出典文書:

福島県大沼郡三島町の荒屋敷遺跡において、縄や籠の編み組等の断片が発掘されており、縄文時代より編み組の技術・技法が存在したことが明らかとなっています。「会津農書」には、会津地方において野草の縄をもって籠を作っていると記されており、「東遊雑記」には、現在の三島町近郊において山菅(ヒロロ)を材料として蓑などの編み組細工が作られていると記されています。また「伊那伊北谷四ヶ組風俗帳」には、マタタビの蔓を細くして「笊」を作り、山ブドウの皮で袋網(籠)を作っていたと記述されていることから、この時代においても、ヒロロ細工、マタタビ細工、山ブドウ細工が日常の生活用品として作られていたことがうかがわれ、今日まで受け継がれています。
現在では、三島町を主な産地とし、ヒロロ、山ブドウ、マタタビ素材とした手さげ籠、抱え籠、肩かけ籠・菓子器・炊事用具などが作られています。自然素材を用いた堅牢で素朴な手編みの良さが特徴です。
三島町においては、昭和40年代から高齢化により、編み組細工製造従事者が減少していることから、数百年来受け継がれてきた技術・技法を維持・伝承するとともに自然との共生を目指す生活工芸品を地域産業として振興し発展することを目的とし、編み組細工の技術指導、品質管理、需要開拓等の『生活工芸運動』を重点施策として推進してきており、今日では従事者数も増加してきてます。

提供データ:

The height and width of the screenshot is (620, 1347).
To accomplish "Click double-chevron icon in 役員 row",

==

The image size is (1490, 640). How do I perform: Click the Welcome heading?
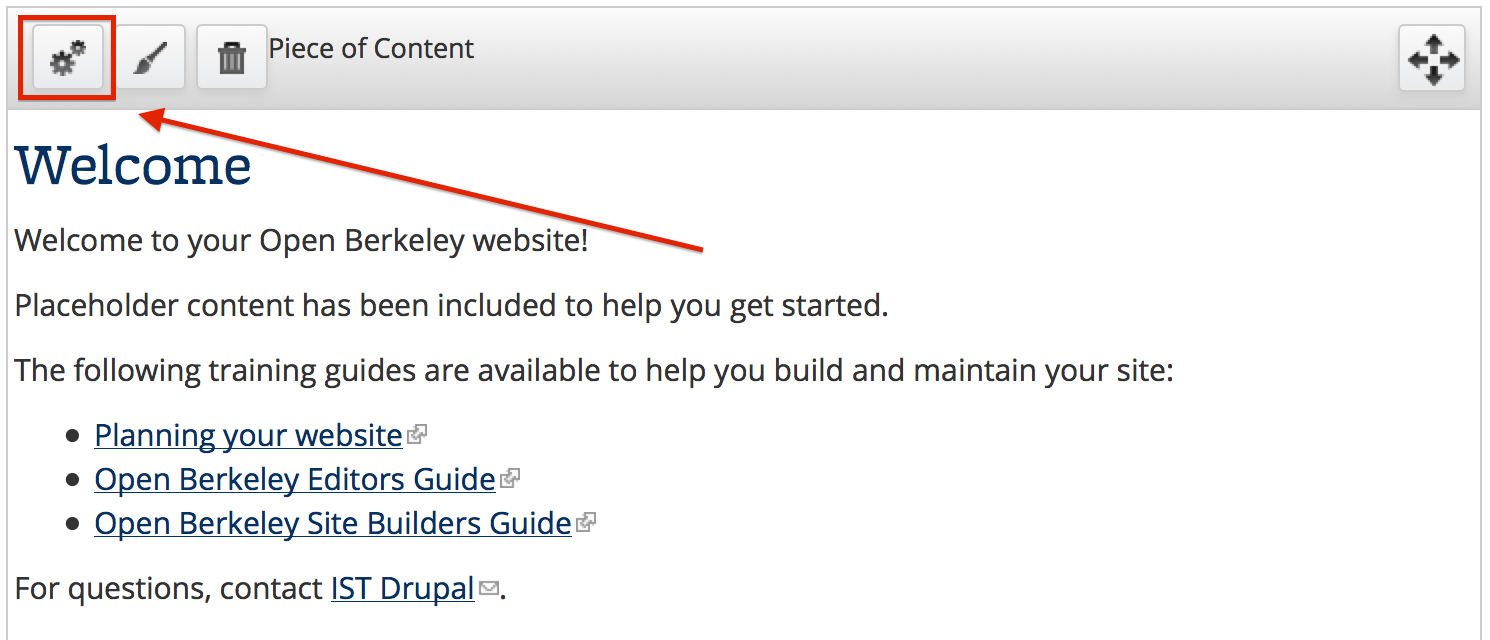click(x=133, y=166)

作業内容:
1. 三島町の編み組細工に関する出典文書から、「三島町においては、昭和40年」で始まり「従事者数も増加してきてます。」まで続く部分を、一字一句変えずに出力してください。
2. 三島町の編み組細工に関する出典文書を2文で要約すると、どうなりますか？

作業の結果:
1.
三島町においては、昭和40年代から高齢化により、編み組細工製造従事者が減少していることから、数百年来受け継がれてきた技術・技法を維持・伝承するとともに自然との共生を目指す生活工芸品を地域産業として振興し発展することを目的とし、編み組細工の技術指導、品質管理、需要開拓等の『生活工芸運動』を重点施策として推進してきており、今日では従事者数も増加してきてます。

2. 荒屋敷遺跡の出土品や古い文献から、編み組の技術は縄文時代より存在し、ヒロロ、マタタビ、山ブドウを用いた細工が日常の生活用品として作られ、今日まで受け継がれてきたことがうかがわれる。現在は三島町を主な産地として手さげ籠や菓子器などが作られており、昭和40年代から高齢化で従事者が減少したため『生活工芸運動』が推進され、今日では従事者数も増加してきている。